■ **ACTIVITIES**
1. In the Assembly transcript, what do the Ken Horsham scholarships provide money for?
2. Pick up the Assembly transcript on Kingston shops and the Yerrabi electorate after its last sentence and keep writing.

■ **DOCUMENT SEGMENT**
BEGIN
None of us wants to see our beloved local shops go from a thriving gathering place for Canberrans to desolate, boarded up, soulless places where Canberrans drive by, wistfully thinking of better times long gone. To all our hardworking business owners at the Kingston shops, I thank you for everything you do in making and keeping Kingston an integral part of the inner south, especially when times get tough.

Yerrabi electorate

MS ORR (Yerrabi) (4.32): I rise today to update the Assembly on my involvement with my electorate since our last sitting period. Since our August sitting period I have had the pleasure of being able to represent the minister for housing at the Community Housing Canberra scholarship presentation here at the Assembly. The Ken Horsham scholarships were presented to CHC housing patrons who are experiencing hardship but are endeavouring to excel in their fields of study. The Ken Horsham scholarships aim to remove some of the barriers to their goals by providing money for things like laptops, software, course fees and child care to support recipients in their educational pursuits. I was impressed by the diversity of students who were studying at college, undertaking apprenticeships at CIT, going to university and replacing or retraining for industry-specific registration of qualifications obtained internationally.
END
■ **RECORDED DATA**
BEGIN
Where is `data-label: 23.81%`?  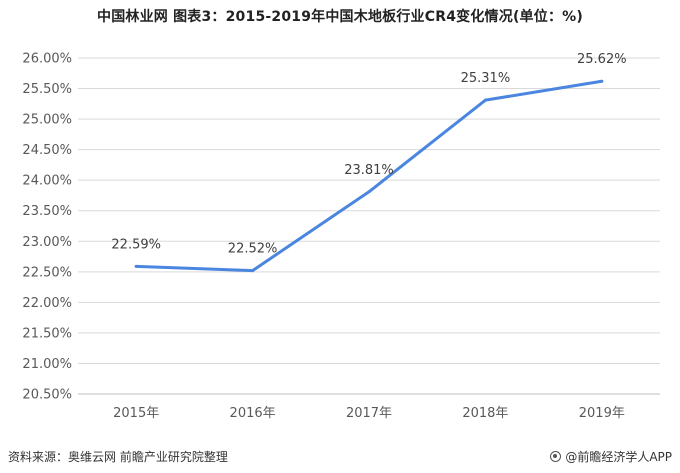
data-label: 23.81% is located at coordinates (369, 170).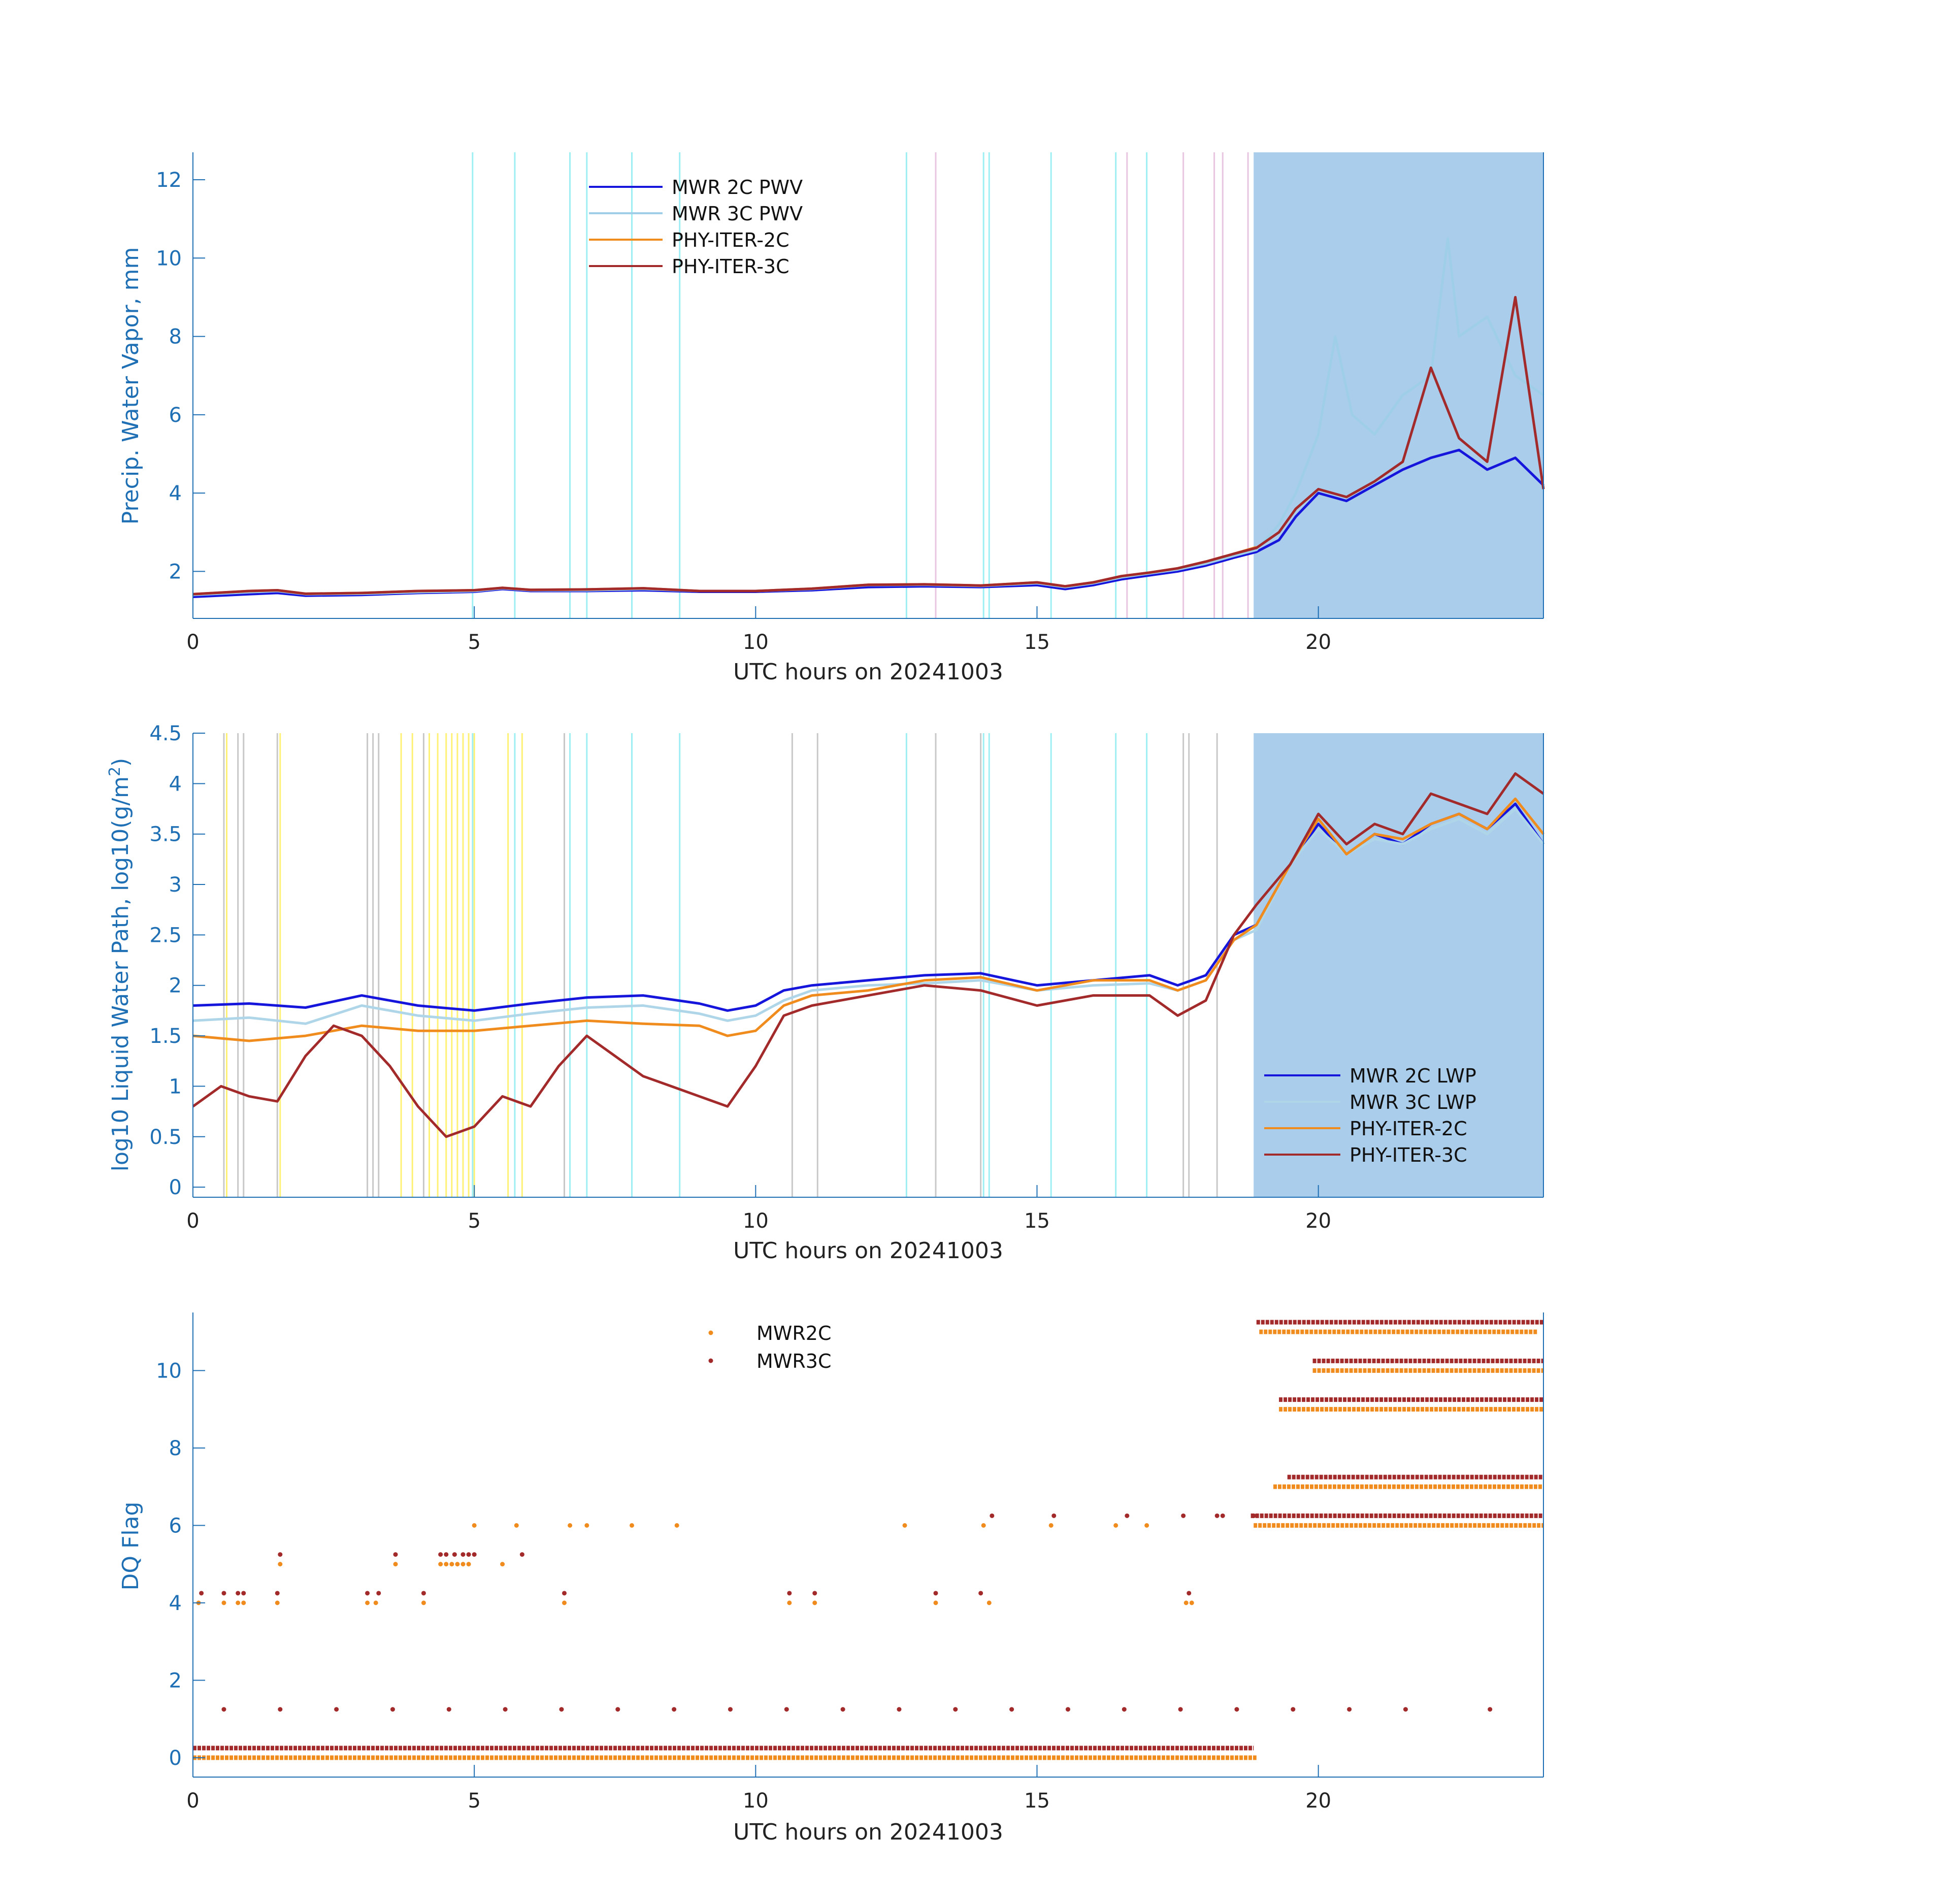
END
■ **ANSWERS FOR EACH ITEM**
1. Laptops, software, course fees and child care.

2.
In the weeks following I was also able to join the minister for housing at a welcome ceremony to begin construction of CHC’s first land rent site. A tree-planting ceremony marked the commencement of the construction of 32 new affordable two and three-bedroom townhouses in Moncrieff. The properties will be delivered by CHC under the ACT government’s land rent scheme. These affordable properties will give a number of low income Canberra families the opportunity to realise the dream of owning their own home.

The government’s land rent scheme gives people the chance to rent land through a land rent lease at a rate of two per cent of the unimproved value of the land rather than purchasing the land to build a home. The lessee is then only required to get a loan for the value of the actual house. While it is encouraging to think how many individuals and families have been able to benefit from the land rent scheme, the ACT government will continue to look at ways to make housing more affordable, and I note the number of conversations already underway with the community as part of the towards a new housing strategy engagement. A number of CHC’s existing affordable rental tenants have taken up the opportunity to purchase one of the properties in the development in Moncrieff, in my electorate of Yerrabi.